▸ Exercise brief
Lay out every line from the one containing "Open the Refactor menu in menu bar" down to the one containing "Looking at the screenshot, I should (45, 341).", both included, as a JSON list of strings, one string per line, with blank lines left out.
+ + + + + + +
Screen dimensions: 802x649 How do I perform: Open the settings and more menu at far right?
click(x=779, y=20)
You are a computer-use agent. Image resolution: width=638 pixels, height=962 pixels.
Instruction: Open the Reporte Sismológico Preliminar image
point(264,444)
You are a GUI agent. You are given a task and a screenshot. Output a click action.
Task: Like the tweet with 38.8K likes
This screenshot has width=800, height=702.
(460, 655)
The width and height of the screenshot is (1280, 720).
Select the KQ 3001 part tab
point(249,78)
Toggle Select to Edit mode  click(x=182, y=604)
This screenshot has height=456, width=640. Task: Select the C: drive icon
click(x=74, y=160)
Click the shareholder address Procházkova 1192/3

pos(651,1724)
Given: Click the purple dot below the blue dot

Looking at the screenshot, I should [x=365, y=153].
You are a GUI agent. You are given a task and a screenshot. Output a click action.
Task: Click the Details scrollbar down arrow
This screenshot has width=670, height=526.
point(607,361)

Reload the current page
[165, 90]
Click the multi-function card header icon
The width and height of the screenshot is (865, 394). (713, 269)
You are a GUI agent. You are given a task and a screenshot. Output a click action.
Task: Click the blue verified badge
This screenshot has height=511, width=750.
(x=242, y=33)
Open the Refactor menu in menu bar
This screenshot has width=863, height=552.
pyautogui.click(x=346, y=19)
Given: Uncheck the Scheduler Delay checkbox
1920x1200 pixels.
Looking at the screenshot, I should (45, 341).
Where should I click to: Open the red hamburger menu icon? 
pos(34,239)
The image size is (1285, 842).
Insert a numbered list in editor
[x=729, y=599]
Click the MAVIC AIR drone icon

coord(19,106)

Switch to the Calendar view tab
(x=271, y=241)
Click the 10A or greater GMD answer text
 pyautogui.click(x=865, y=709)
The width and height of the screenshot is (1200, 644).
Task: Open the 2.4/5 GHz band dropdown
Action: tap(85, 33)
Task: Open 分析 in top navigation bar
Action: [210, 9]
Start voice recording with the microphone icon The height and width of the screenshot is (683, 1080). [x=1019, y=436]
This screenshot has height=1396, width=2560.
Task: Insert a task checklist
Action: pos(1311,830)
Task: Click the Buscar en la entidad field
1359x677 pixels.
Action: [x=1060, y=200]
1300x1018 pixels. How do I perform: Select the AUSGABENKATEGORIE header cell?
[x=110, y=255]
+ + + + + + +
▸ Reply
[
  "Open the Refactor menu in menu bar",
  "This screenshot has width=863, height=552.",
  "pyautogui.click(x=346, y=19)",
  "Given: Uncheck the Scheduler Delay checkbox",
  "1920x1200 pixels.",
  "Looking at the screenshot, I should (45, 341)."
]